Using upper bounds on attainable discrimination to select discrete valued features
D. R. Lovell, C. R. Dance, M. Niranjan, R. W. Prager and K. J. Dalton
Selection of features that will permit accurate pattern
classification is, in general, a difficult task. However, if a
particular data set is represented by discrete valued features, it
becomes possible to determine empirically the contribution that each
feature makes to the discrimination between classes. We describe how
to calculate the maximum discrimination possible in a two alternative
forced choice decision problem, when discrete valued features are used
to represent a given data set. (In this paper, we measure
discrimination in terms of the area under the receiver operating
characteristic (ROC) curve.) Since this bound corresponds to the
upper limit of classification achievable by any classifier (with that
given data representation), we can use it to assess whether
recognition errors are due to a lack of separability in the data or
shortcomings in the classification technique.
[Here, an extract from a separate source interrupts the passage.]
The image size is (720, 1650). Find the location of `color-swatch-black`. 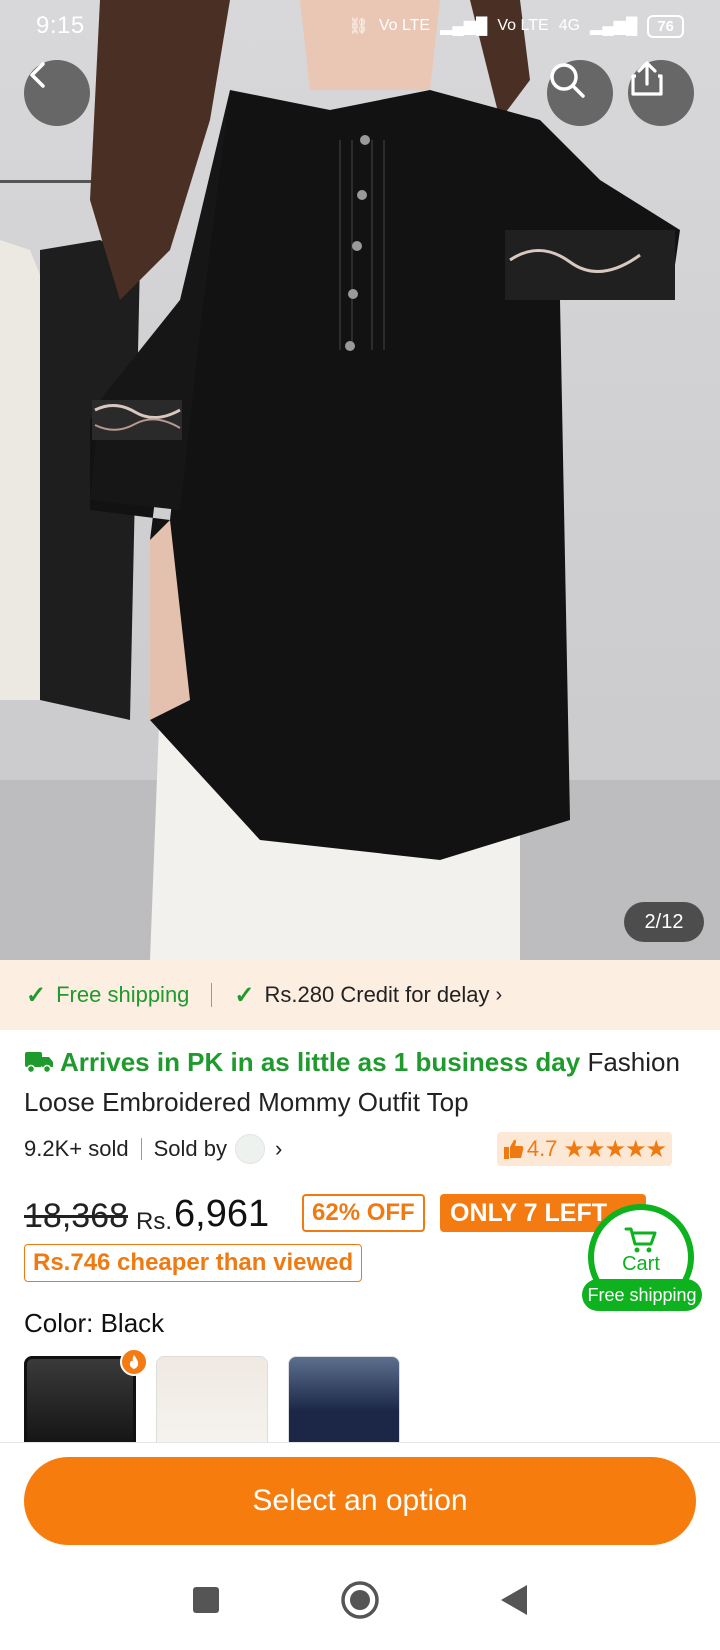

color-swatch-black is located at coordinates (80, 1402).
In comparison to the
training and testing of artificial neural networks, the empirical
bound on discrimination can be efficiently calculated, allowing an
experimenter to decide whether subsequent development of neural
network models is warranted.
We extend the discrimination bound method so that we can estimate both
the maximum and average discrimination we can expect on unseen test
data. These estimation techniques are the basis of a backwards
elimination algorithm that can be used to rank features in order of
their discriminative power. We use two problems to demonstrate this
feature selection process: classification of the Mushroom Database,
and a real-world, pregnancy related medical risk prediction task ---
assessment of risk of perinatal death.